Traditionally Ghoriba Bahla were baked on a molded baking sheet which yields cookies with a concave bottom. Nowadays, however, many home bakers use a conventional baking sheet instead. You can see the special pan in the photo tutorial, How to Make Ghoriba Bahla.
Make the Dough
- Ahead of time, toast the sesame by spreading the seeds in a single layer and baking in a 400 F (200 C) oven for about 10 minutes; let cool. Blanch and fry the almonds, then grind coarsely.
- Combine the sugar, butter, and oil in a large bowl.
- Mix in the sesame seeds, almonds, and vanilla sugar.
- Mix in about half of the flour and the baking powder. When combined, use your hands to work in enough of the remaining flour to make a dry, crumbly mixture.
- Use a stand mixer and paddle attachment to mix the dough on the lowest speed for 10 minutes, or knead by hand for 20 minutes, to make a dough that clumps together but is not so moist as to form one uniform mass. If the dough seems to be too moist, add a little flour. Conversely, if the dough remains too dry and crumbly to pack into a ball easily, then add a tablespoon or two of oil. In either case, allow ample mixing time to blend any additions fully throughout the dough.
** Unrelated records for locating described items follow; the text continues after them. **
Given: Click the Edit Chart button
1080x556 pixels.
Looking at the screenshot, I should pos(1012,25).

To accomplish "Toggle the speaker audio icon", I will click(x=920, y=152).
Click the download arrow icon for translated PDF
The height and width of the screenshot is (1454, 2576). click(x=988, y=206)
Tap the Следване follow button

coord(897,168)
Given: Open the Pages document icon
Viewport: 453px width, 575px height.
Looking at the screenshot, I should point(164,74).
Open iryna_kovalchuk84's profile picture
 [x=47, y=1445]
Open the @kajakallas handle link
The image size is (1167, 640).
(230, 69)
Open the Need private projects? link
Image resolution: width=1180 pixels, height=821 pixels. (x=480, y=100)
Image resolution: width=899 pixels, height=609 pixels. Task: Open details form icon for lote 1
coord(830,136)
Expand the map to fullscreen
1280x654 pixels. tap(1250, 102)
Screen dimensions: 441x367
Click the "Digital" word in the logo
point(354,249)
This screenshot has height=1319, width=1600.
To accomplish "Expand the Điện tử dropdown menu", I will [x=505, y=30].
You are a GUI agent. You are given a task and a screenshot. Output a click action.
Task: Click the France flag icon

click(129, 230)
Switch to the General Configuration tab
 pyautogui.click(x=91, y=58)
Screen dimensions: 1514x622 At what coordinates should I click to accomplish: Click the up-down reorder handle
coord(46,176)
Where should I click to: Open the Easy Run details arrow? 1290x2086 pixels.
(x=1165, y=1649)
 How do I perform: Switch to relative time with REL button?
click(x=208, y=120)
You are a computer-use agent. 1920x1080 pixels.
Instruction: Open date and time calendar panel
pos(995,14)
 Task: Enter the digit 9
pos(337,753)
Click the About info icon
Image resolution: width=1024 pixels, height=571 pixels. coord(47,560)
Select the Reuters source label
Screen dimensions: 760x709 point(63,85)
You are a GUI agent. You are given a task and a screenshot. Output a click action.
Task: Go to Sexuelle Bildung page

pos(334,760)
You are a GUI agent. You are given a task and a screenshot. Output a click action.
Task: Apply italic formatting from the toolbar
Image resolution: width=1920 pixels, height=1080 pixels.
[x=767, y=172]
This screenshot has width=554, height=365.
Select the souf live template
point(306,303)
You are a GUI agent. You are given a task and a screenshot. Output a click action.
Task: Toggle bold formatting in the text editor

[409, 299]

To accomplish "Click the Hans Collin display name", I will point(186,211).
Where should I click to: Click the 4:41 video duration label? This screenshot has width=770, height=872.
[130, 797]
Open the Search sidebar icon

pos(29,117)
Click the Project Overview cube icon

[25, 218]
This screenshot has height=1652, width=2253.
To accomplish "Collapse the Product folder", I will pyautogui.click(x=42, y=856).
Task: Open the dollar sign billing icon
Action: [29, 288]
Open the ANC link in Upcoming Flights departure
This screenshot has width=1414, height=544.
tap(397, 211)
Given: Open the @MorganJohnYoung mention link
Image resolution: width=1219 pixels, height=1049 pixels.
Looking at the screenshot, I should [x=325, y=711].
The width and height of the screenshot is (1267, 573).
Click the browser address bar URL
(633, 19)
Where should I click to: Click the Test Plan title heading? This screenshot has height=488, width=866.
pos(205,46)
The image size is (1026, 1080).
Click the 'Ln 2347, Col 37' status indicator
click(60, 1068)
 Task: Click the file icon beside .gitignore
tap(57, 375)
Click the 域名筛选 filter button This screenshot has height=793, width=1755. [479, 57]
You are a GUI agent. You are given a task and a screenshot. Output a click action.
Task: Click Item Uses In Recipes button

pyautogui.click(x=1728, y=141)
Shape and Bake the Cookies
- Preheat your oven to 338 F (170 C). If you don't have a special ghoriba mold, line a regular baking sheet with parchment paper. There is no need to grease the ghoriba mold.
- Take a portion of dough and squeeze it in your hand to compress and mold it. Shape it into a 1 1/2" (3.5 cm) ball, then flatten it in your palm to a smooth disc shape. Correct any cracked edges.
- Gently press the cookie onto the molded pan or place on your prepared pan. Repeat with the remaining dough. Plan to bake in batches.
- Place the baking rack to its lowest position and turn on the broiler. Bake the cookies for 5 or 6 minutes, then turn off the broiler and move the cookies to the upper third of the oven. Continue baking for another 15 minutes, or until the cookies are lightly colored with crackled tops.
- Remove from the oven and allow the cookies to cool a few minutes on the pan. Transfer them to a rack to cool completely before storing in an airtight container with wax paper or plastic between layers.
- Instead of using both the broiler and baking method, you can simply bake the cookies at 400 F (200 C) in the upper third of the oven for about 15 to 20 minutes, or until lightly colored with cracked tops.
- How dark to make the cookies is up to you. Traditionally, most shortbread recipes require baking until set and barely colored, but many Moroccans consider pale cookies to be under baked. These should be baked long enough to achieve a dry crumb at least, but many cooks prefer to continue baking to a golden hue. Take care not to burn them.
- If using the specially molded pan, the dough may be shaped into flatter discs (be sure the edges aren't cracked) with thinner edges to achieve a more dramatic hollowed-out bottom.
- If time allows, bake a few test cookies to see how your dough reacts in your oven. My current oven, for example, heats differently than other ovens I've had, requiring that I bake cakes, cookies, and bread in the upper third of the oven rather in the middle.